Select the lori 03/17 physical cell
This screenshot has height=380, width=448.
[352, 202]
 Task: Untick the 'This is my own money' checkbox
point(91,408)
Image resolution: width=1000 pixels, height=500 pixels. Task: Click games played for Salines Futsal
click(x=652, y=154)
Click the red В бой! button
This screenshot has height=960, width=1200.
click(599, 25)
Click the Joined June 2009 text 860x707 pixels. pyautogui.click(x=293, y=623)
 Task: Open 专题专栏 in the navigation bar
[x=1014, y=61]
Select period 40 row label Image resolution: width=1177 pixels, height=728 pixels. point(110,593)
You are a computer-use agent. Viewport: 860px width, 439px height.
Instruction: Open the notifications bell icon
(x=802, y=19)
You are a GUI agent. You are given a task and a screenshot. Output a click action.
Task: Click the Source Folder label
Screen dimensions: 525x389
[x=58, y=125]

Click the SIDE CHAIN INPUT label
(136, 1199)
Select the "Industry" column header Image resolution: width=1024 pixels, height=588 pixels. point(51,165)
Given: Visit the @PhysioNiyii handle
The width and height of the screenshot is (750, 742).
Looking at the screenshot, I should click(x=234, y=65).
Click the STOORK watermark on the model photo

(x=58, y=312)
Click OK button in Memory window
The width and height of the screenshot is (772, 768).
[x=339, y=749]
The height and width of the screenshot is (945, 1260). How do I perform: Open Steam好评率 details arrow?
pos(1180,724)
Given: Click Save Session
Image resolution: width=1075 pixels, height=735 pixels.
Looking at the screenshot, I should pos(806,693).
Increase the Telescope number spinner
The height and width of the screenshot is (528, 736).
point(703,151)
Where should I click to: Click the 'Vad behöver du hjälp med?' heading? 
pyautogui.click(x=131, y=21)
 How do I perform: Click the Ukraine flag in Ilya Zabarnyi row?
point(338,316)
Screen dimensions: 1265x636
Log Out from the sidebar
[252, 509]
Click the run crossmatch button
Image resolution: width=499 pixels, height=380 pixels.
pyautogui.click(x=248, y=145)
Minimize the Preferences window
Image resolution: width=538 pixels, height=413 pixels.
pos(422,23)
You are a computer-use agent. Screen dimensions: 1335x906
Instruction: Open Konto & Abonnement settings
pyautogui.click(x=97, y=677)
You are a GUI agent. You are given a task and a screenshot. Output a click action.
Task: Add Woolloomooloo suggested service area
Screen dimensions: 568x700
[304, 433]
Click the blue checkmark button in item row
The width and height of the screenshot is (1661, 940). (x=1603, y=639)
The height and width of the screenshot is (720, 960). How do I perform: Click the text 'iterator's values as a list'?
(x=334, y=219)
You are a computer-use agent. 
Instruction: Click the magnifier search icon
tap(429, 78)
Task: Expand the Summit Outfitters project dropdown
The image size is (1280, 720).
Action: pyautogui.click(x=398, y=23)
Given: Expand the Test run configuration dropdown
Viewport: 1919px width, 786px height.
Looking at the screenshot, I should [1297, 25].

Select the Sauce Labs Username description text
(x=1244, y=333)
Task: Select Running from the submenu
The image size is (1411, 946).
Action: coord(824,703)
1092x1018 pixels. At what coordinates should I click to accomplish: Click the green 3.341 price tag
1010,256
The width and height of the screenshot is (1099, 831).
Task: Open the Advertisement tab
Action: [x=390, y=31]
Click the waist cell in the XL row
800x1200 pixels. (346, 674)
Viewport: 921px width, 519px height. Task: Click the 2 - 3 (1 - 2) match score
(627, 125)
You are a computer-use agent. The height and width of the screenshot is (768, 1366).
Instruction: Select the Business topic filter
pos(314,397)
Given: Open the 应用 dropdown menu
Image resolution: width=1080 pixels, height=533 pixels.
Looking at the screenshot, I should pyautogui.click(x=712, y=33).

|---|

(Task to complete): Say how many lines in the records include the string "Expand", giving the figure by itself.

(Exercise response): 2